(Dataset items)
• • • •

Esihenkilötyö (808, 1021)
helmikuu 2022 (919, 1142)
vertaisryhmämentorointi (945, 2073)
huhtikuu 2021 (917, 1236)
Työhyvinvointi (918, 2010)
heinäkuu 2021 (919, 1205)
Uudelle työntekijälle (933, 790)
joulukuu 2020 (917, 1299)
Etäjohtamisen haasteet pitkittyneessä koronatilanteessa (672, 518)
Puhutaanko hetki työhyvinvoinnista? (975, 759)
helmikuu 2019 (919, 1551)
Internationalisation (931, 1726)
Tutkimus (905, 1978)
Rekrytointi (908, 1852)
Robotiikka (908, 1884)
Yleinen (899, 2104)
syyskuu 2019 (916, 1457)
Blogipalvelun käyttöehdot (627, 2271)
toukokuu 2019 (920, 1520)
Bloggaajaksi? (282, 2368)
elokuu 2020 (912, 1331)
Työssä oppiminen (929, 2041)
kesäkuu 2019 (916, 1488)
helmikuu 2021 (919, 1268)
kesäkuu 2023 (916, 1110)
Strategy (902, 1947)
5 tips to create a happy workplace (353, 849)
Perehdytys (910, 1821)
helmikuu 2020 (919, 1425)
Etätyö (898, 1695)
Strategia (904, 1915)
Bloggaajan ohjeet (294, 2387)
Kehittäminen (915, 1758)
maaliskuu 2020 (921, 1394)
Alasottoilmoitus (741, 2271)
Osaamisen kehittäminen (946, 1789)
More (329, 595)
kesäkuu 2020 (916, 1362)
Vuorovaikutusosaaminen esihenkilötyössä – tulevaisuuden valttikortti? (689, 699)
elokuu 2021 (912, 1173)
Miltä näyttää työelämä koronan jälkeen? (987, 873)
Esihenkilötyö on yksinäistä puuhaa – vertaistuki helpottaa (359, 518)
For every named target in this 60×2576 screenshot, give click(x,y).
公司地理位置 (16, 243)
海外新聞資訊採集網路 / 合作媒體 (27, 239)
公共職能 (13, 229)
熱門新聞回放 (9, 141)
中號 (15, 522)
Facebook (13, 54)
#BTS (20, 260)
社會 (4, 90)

• • • •

## PROBLEM DETAILS
Above are the records; repeat exactly the lines from the one holding "Työhyvinvointi (918, 2010)" down to the one holding "Bloggaajan ohjeet (294, 2387)", end lines included.

## PROBLEM SOLUTION
Työhyvinvointi (918, 2010)
heinäkuu 2021 (919, 1205)
Uudelle työntekijälle (933, 790)
joulukuu 2020 (917, 1299)
Etäjohtamisen haasteet pitkittyneessä koronatilanteessa (672, 518)
Puhutaanko hetki työhyvinvoinnista? (975, 759)
helmikuu 2019 (919, 1551)
Internationalisation (931, 1726)
Tutkimus (905, 1978)
Rekrytointi (908, 1852)
Robotiikka (908, 1884)
Yleinen (899, 2104)
syyskuu 2019 (916, 1457)
Blogipalvelun käyttöehdot (627, 2271)
toukokuu 2019 (920, 1520)
Bloggaajaksi? (282, 2368)
elokuu 2020 (912, 1331)
Työssä oppiminen (929, 2041)
kesäkuu 2019 (916, 1488)
helmikuu 2021 (919, 1268)
kesäkuu 2023 (916, 1110)
Strategy (902, 1947)
5 tips to create a happy workplace (353, 849)
Perehdytys (910, 1821)
helmikuu 2020 (919, 1425)
Etätyö (898, 1695)
Strategia (904, 1915)
Bloggaajan ohjeet (294, 2387)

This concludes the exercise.